En unos segundos no se veía una brizna de hierba. La multitud eufórica invadió el terreno de juego y se mezcló
con los jugadores como uno solo gritando el nombre del equipo mientras Manrique se escabullía entre la
muchedumbre para desaparecer como un fantasma engullido por la boca de los vestuarios.
El Universidad cayó eliminado en la siguiente ronda ante un desconocido equipo de Segunda B y la multa que
la Federación le impuso por la pacífica invasión del terreno de juego puso al club al borde de la desaparición, pero a nadie pareció importarle demasiado. Una victoria como aquella justificaba por sí misma no sólo una temporada
sino la vida entera de un equipo como aquel, protagonista de un éxito tan fugaz y tan inesperado que sus aficionados aún se preguntan si no fue fruto de su imaginación.

R. Murcia 3 Cádiz B 1

Al Real Murcia le van los miércoles por la noche. Los focos, el horario europeo y trasnochar. El Leganés nos eliminó de la copa por jugar un sábado a las cuatro de la tarde y el filial del Cádiz pagó los platos rotos. Jugar de noche en el Enrique Roca es complicado para cualquier visitante.
Peque abrió la lata con un golazo en la primera mitad que no tardaron en igualar los visitantes pero en la reanudación Curto marcó el 2-1 con un magnífico remate de cabeza y Juanra sentenció a poco del final.
En Cádiz empezó todo. La famosa arenga de Adrián Hernández que acabó con el equipo rugiendo por Camela se vivió en la tácita de plata. Una vuelta después el Murcia derrotó por fin al Cádiz B.

lunes, 13 de enero de 2020

Real Murcia 0 Leganés 4

En los años 80 éramos jóvenes y mejores. Entonces un Murcia Leganés era una eliminatoria fácil en la Copa del Rey entre un equipo de primera que era el rey de Segunda y un recién llegado a segunda B que venía de tercera.
Los años han pasado. Tenemos más kilos y menos pelo. Una casa más grande, muchas más deudas y ahora nosotros jugamos en Segunda B y el Leganés en Primera.
La derrota era lógica ante un equipo de superior categoría pero, pese al abultado marcador, nadie puede ponerle un pero a un equipo que se ganó el derecho a disputar la Copa del Rey conquistando la Copa Federación y que venía de eliminar al Racing de Santander.
No entiendo los pitos de una parte del público ni a los desertores que abandonaron el barco en el minuto ochenta para librarse del atasco. No me representan. Me quedo con los jugadores y con los aficionados que apoyaron a los nuestros hasta el final. Los mismos que impedirán con el cambio de estatutos que el Murcia caiga en manos de "salvadores" que aumenten su deuda y lo desciendan de categoría.
Como en los años 80, el Murcia volverá a ser de los murcianistas.

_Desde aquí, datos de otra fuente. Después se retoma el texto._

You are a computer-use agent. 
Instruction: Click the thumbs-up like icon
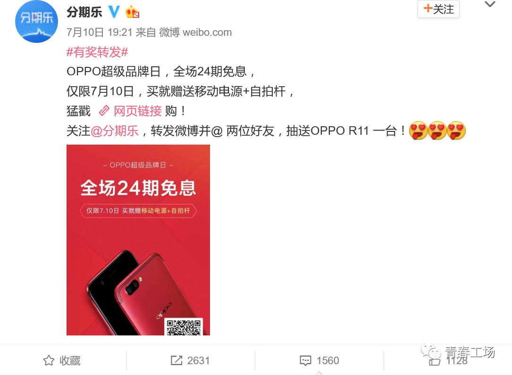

martes, 7 de enero de 2020

Real Murcia 2 Sevilla At. 2

Incapaz de dar dos alegrías seguidas a su sufrida afición, el Real Murcia volvió a empatar en casa, esta vez a dos contra el filial del Sevilla en el último partido de la primera vuelta gracias a un autogol de los visitantes a poco del final.
El Murcia empieza el año igual que lo acabó: peligrosamente cerca del abismo y con una preocupante fragilidad defensiva en la semana en la que el club salió de la causa de disolución gracias a la impresionante labor de su consejo de administración.
Los aficionados se preguntan en las redes sociales si el club sería viable en tercera y muchos se temen lo peor. Yo prefiero confiar en la capacidad de sufrimiento de este equipo y en la mala salud de hierro de este anciano que tantos años de vida nos quita con sus resultados.
2020 ha llegado, un año que siempre me ha parecido de ciencia ficción y que se empeña en demostrar que el futuro no existe y que todo cambia para que todo siga igual.